The novel’s lulling elliptical cycle pushes K along the currents of departure and circumvention, to capture and escape. Pressing on to Prince Albert where he will deliver his mother’s remains, K is arrested and incarcerated in a railcar where he and other prisoners remove landslide rubble from a remote part of the rail line. Released after finishing the labor, K arrives to Prince Albert where he settles on the property of the ramshackle homestead and begins contentedly scavenging. Far from the tremors of war, he hunts birds, nibbles roots and bulbs, turns over rocks for grubs, drinks from streams, and, in a fit of wild hunger, drowns and slaughters a wild goat. All the while he finds a package of pumpkin and melon seeds that for the rest of his time on the property he will sedulously plant and water— “[t]his was the beginning of his life as a cultivator” (59). Immersed in this blanched world, at the center of its arid winds and mineral expanses, K devotedly coaxes his mean crop to life. But the war encroaches on K’s hiding place and he absconds to a mountain cave where he hides, and nearly starves.  

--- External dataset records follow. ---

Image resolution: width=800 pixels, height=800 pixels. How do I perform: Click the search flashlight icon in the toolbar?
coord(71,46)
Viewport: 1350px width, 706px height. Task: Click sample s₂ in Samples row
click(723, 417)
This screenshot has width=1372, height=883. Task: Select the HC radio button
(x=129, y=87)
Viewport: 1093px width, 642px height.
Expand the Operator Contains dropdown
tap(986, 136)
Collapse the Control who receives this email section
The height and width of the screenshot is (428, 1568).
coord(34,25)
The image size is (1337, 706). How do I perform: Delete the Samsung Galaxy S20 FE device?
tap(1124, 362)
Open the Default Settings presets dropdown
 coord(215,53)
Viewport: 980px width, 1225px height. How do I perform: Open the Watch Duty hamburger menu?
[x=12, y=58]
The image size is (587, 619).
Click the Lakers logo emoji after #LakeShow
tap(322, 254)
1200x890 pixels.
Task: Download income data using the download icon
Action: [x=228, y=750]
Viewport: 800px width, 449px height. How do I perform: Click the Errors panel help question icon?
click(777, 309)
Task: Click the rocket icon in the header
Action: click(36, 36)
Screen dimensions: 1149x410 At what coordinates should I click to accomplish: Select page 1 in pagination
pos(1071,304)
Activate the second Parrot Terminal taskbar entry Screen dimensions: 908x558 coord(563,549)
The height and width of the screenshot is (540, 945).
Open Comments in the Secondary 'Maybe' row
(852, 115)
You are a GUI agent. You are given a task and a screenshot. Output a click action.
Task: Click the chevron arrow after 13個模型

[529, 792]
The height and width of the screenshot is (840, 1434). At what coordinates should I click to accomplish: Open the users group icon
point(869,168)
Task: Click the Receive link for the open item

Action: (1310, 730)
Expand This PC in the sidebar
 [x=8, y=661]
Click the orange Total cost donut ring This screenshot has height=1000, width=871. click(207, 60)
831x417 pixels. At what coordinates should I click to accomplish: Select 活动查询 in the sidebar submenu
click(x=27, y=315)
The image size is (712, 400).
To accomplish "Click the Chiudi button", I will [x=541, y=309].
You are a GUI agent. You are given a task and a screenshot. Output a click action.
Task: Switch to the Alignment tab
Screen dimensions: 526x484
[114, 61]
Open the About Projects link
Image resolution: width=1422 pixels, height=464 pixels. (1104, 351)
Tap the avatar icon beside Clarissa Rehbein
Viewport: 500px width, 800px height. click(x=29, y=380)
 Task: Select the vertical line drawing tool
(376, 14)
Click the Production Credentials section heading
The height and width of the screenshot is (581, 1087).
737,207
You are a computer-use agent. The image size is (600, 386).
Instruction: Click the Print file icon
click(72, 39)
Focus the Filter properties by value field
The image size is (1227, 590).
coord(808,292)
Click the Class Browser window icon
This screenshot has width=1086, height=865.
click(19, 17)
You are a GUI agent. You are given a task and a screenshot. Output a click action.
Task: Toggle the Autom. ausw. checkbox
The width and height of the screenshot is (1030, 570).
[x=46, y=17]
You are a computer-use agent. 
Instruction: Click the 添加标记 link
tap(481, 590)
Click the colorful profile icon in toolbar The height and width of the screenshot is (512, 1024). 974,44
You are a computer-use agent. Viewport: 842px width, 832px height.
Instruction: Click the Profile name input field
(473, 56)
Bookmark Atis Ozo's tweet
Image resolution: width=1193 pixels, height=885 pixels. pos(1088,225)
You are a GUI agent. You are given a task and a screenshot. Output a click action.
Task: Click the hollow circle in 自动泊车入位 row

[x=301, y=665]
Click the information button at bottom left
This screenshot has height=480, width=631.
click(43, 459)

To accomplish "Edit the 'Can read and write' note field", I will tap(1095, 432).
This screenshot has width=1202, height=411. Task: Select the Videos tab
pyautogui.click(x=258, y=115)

The stillness, silence, and sunlight of the Karoo seep into K’s bones: “If I were cut, he thought, holding his wrists out, looking at his wrists, the blood would no longer gush from me but seep, and after a little seeping dry and heal. I am becoming smaller and harder and drier every day” (67). Imperceptibly, K becomes the ephemeral ‘stuff’ of this harsh land: “He thought of himself not as something heavy that left tracks behind it, but if anything as a speck upon the surface on an earth too deeply asleep to notice the scratch of ant-feet, the rasp of butterfly teeth, the tumbling of dust” (97). K is shortly captured by the military and forced into a resettlement camp. Through the elliptical current of the novel, he escapes and returns to the Prince Albert homestead, where he finds his crop trampled. He nourishes the vines back to life and, in a moment of lonely exaltation, grills pumpkin flesh: “All that remains is to be a tender of the soil. […] He chewed with tears of joy in his eyes” (113). What K seeks, or what is seeking him, is a life of solitude, remote from peril and unrest, living in quiet reciprocity with the earth, exercising simple cultivation—a skill conspicuously anachronistic (but universally essential) in an age marked by the depravities of war.  

Wringing nourishment from veld-grown pumpkins, however, leaves K famished, and winds and squalls gut his makeshift shanty. Soon K is picked up, again, by a military patrol (he is suspected of abetting rebels camping in the mountains) that consigns him to a government hospital. The novel’s latter half is narrated by the hospital’s medical officer, a caring man who, doubtful of the war’s objectives, takes special interest in K’s recovery. By now, severely malnourished, K resembles “someone out of Dachau” (146). The medical officer is baffled by K, not for his uncooperative responses nor refusal to eat hospital food, but because of his status as a kind of ahistorical oddity in a time of modern warfare: “a human soul above and beneath classification, a soul blessedly untouched by doctrine, untouched by history, a soul stirring its wings within that stiff sarcophagus […] a creature left over from an earlier age, like a coelacanth or the last man to speak Yaqui” (151). The medical officer realizes K’s condition lies beyond simple diagnosis; rather, K’s body craves “a different kind of food, food that no camp could supply” (163). Sometime in the night, K vanishes from the hospital with his packet of pumpkin seeds, moving toward another remote patch of earth to cultivate.